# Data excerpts
^^^^^^^^
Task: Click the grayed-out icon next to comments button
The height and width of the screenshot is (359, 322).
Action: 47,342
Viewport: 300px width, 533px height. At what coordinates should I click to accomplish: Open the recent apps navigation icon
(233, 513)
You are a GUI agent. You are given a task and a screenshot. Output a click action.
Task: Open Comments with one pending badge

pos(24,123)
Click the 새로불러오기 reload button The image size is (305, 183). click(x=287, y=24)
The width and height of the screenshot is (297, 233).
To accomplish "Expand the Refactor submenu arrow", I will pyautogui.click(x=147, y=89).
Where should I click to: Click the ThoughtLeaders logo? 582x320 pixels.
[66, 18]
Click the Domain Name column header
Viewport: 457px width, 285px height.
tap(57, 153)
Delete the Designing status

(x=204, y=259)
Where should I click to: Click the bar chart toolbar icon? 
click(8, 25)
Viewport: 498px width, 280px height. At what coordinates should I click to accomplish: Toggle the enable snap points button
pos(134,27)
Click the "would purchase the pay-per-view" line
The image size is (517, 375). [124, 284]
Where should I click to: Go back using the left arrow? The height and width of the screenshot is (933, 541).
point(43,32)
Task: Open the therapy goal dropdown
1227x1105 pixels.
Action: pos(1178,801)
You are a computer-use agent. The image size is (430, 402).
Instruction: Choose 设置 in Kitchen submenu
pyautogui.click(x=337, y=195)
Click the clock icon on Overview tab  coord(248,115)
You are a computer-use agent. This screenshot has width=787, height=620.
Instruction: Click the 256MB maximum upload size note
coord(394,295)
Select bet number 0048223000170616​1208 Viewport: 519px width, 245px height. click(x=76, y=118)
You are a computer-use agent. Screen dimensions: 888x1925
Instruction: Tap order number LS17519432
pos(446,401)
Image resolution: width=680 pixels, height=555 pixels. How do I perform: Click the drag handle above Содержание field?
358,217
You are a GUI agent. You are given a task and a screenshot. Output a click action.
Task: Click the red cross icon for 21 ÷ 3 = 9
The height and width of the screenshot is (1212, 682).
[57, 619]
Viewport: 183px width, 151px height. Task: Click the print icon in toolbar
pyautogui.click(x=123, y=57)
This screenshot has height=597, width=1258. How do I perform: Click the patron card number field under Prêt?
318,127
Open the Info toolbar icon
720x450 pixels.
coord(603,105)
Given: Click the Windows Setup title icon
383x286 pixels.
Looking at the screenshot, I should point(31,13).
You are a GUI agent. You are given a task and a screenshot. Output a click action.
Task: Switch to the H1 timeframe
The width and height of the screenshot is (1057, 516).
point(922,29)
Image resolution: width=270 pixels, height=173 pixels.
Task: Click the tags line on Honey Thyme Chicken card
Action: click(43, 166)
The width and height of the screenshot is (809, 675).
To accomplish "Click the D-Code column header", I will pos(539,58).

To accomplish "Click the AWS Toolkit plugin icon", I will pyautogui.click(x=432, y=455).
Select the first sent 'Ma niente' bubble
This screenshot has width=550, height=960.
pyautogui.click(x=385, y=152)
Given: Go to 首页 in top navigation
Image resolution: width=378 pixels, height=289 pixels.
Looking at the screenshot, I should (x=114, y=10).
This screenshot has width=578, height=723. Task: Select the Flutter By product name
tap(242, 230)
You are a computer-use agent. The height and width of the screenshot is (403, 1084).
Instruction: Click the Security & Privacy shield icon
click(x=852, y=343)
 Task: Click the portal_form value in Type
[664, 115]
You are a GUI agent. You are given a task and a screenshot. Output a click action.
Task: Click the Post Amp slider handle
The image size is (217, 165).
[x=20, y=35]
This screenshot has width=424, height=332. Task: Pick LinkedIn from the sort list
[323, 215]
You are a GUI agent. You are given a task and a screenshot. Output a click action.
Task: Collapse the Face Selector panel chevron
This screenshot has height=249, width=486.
^^^^^^^^
# Problem details
From the line with "The image size is (217, 165)." to the final line of the data above, please reproduce every line exactly and add nothing.

# Output
The image size is (217, 165).
[x=20, y=35]
This screenshot has width=424, height=332. Task: Pick LinkedIn from the sort list
[323, 215]
You are a GUI agent. You are given a task and a screenshot. Output a click action.
Task: Collapse the Face Selector panel chevron
This screenshot has height=249, width=486.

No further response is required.